In the records below, find the line with "Claudio Emmolo (591, 2404)" and the line with "Schreiben Sie uns auf WhatsApp"; return exactly those lines and every line between them.

EXTRACTED ENTRIES:
----------
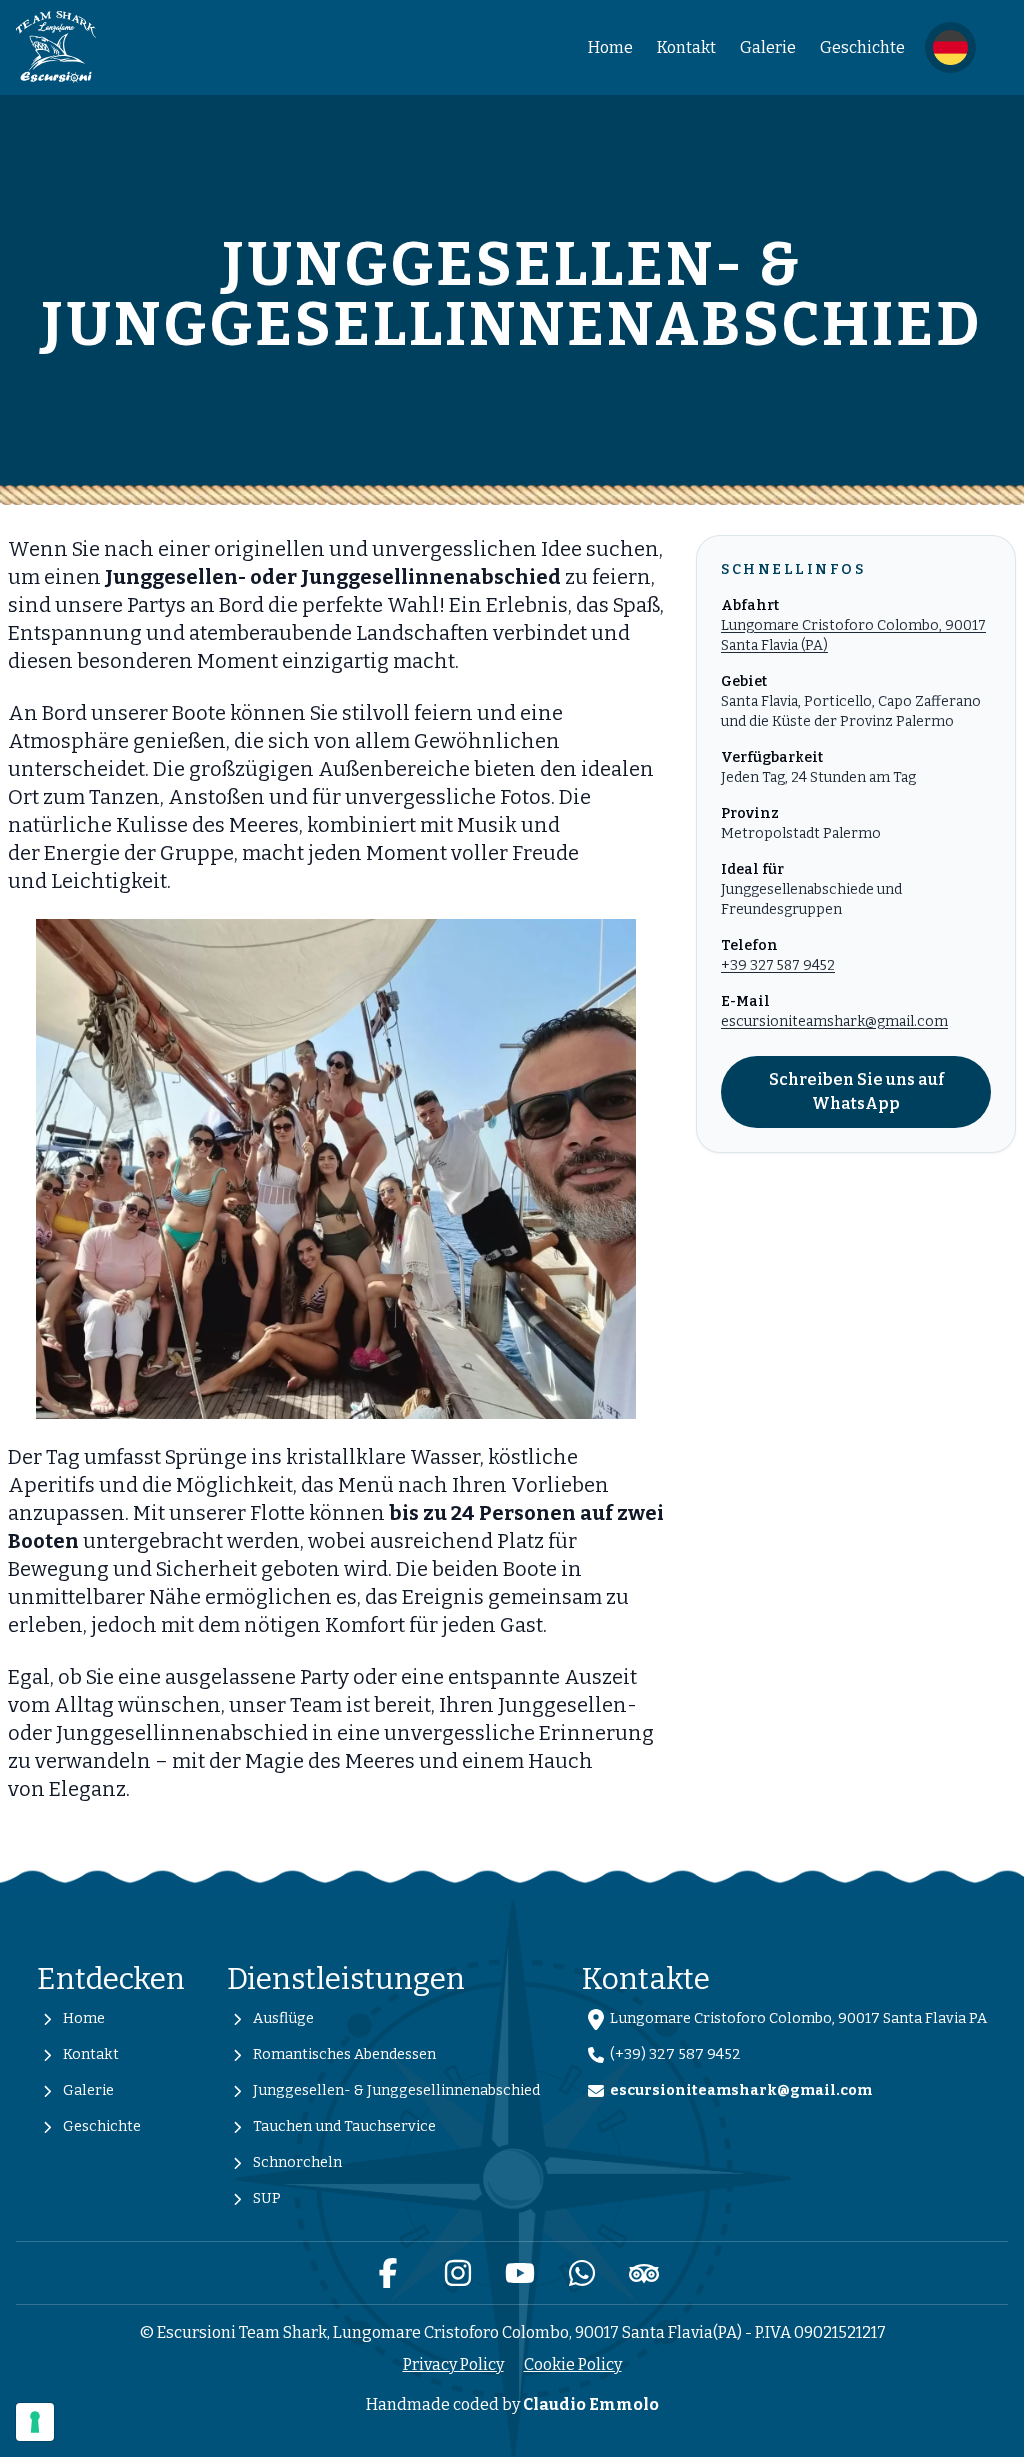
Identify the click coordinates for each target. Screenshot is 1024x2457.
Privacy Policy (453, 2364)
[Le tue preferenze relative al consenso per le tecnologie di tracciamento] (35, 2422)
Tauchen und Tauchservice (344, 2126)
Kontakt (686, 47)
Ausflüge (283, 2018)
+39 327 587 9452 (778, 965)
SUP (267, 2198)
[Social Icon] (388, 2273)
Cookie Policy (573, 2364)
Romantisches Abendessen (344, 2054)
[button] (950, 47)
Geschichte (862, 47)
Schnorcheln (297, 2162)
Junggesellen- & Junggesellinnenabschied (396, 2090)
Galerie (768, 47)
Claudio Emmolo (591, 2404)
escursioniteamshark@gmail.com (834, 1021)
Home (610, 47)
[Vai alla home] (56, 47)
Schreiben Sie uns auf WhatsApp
----------
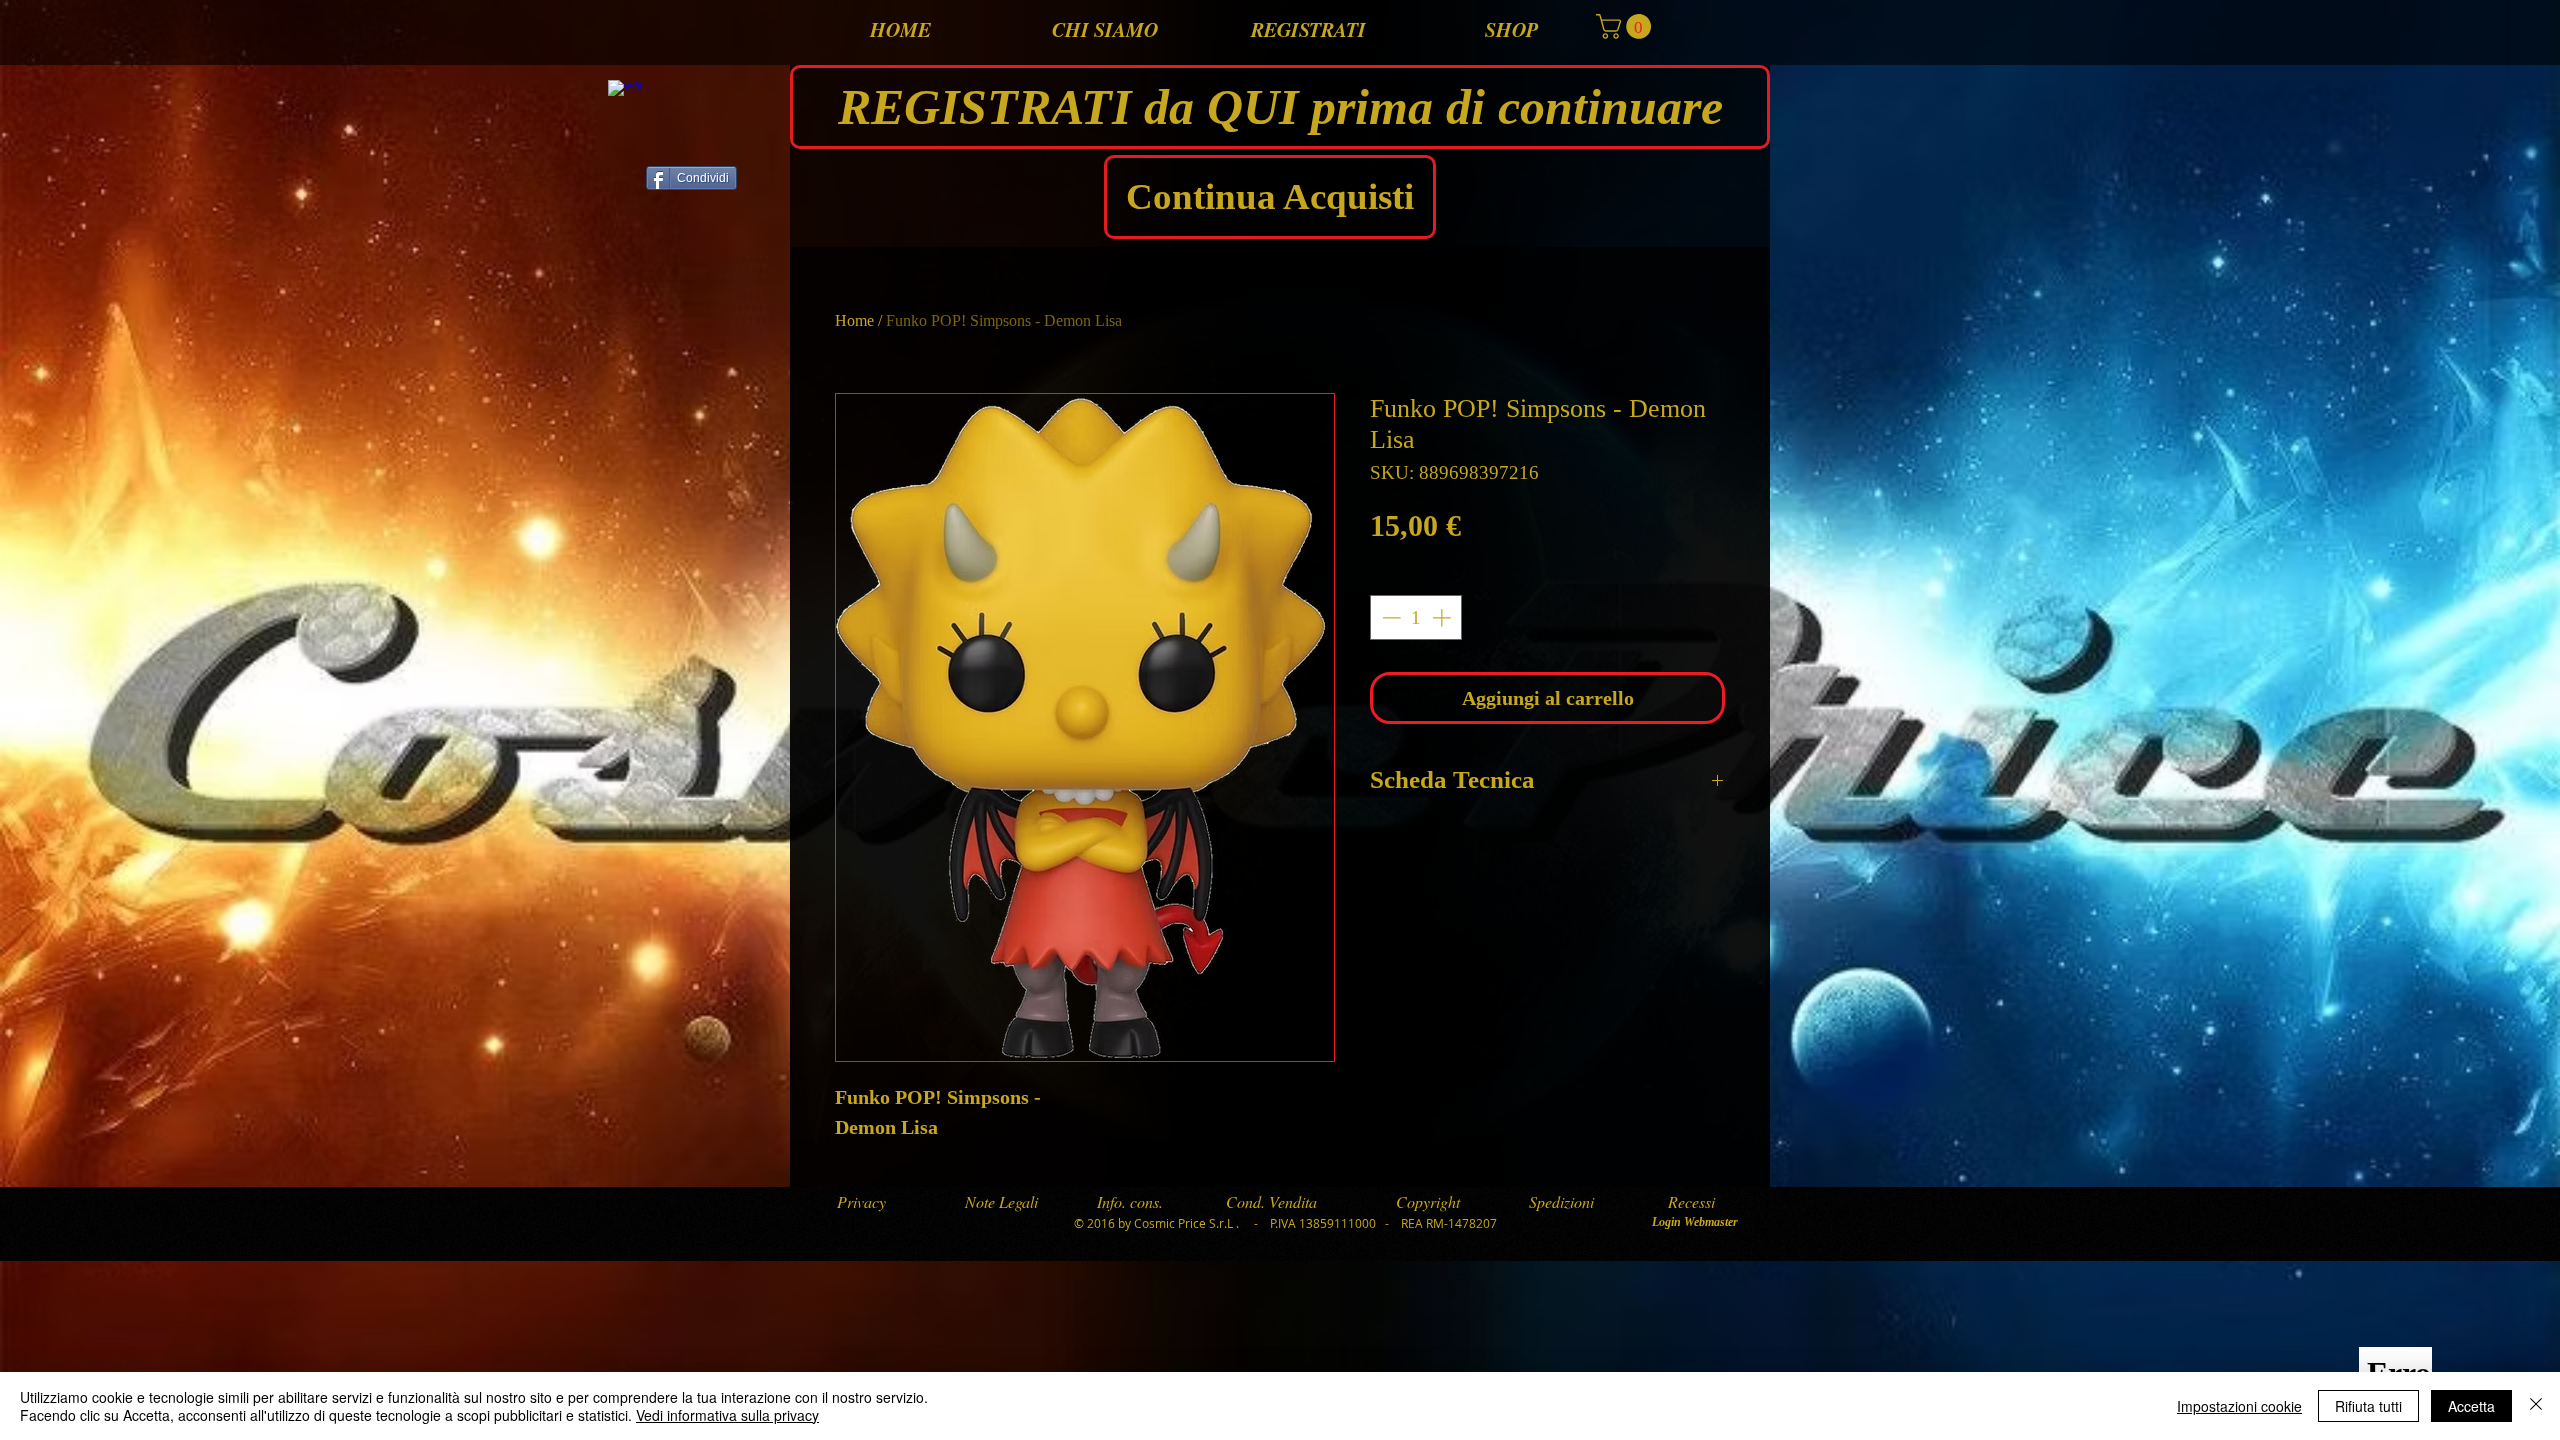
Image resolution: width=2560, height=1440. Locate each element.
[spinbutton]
----------
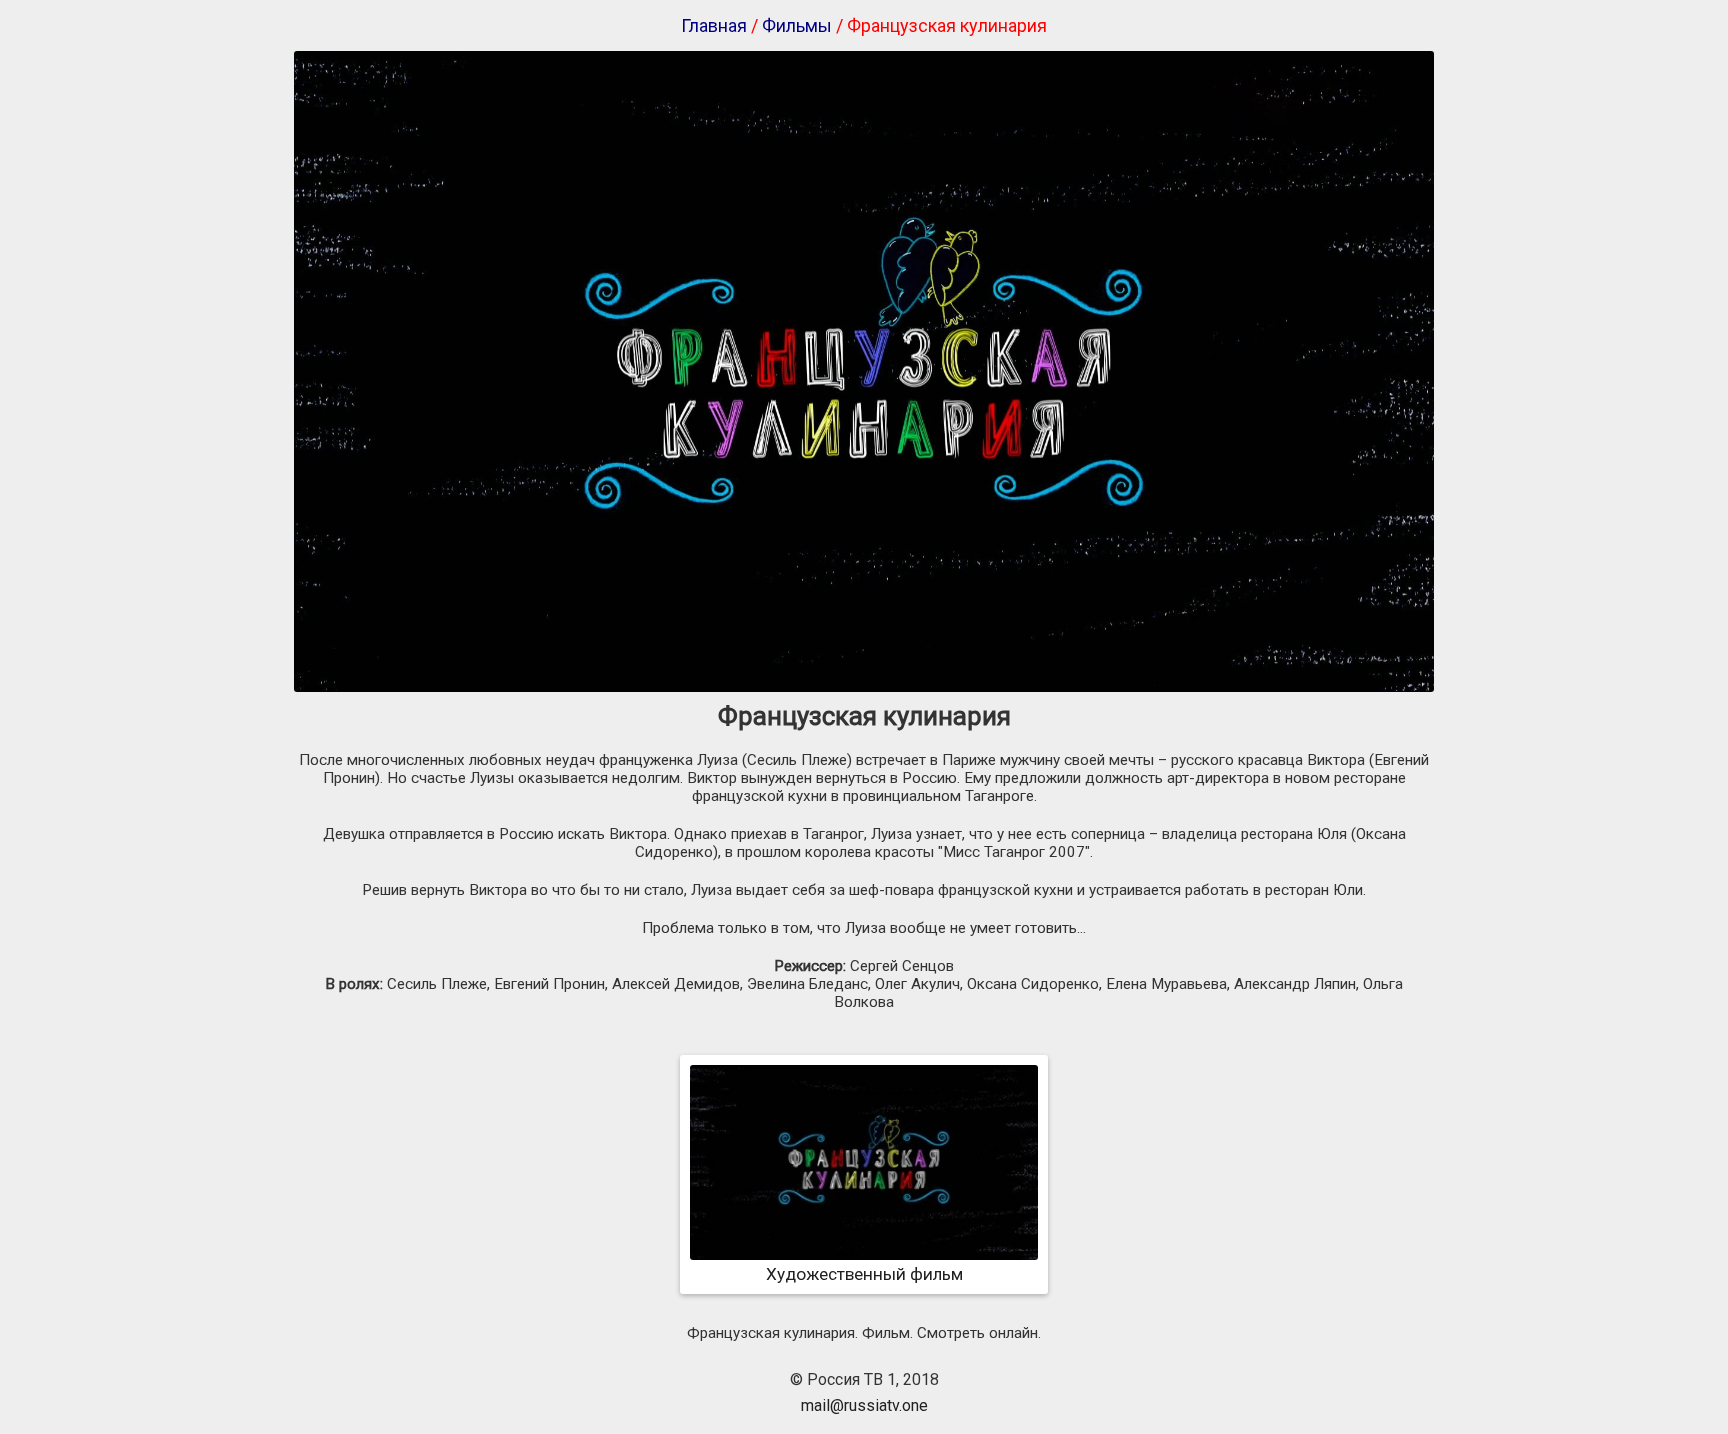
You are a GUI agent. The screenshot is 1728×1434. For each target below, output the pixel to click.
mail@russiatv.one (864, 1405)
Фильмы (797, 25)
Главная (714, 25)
----------
COMPLETED TASK:
Claudio Emmolo (591, 2404)
escursioniteamshark@gmail.com (834, 1021)
Home (610, 47)
[Vai alla home] (56, 47)
Schreiben Sie uns auf WhatsApp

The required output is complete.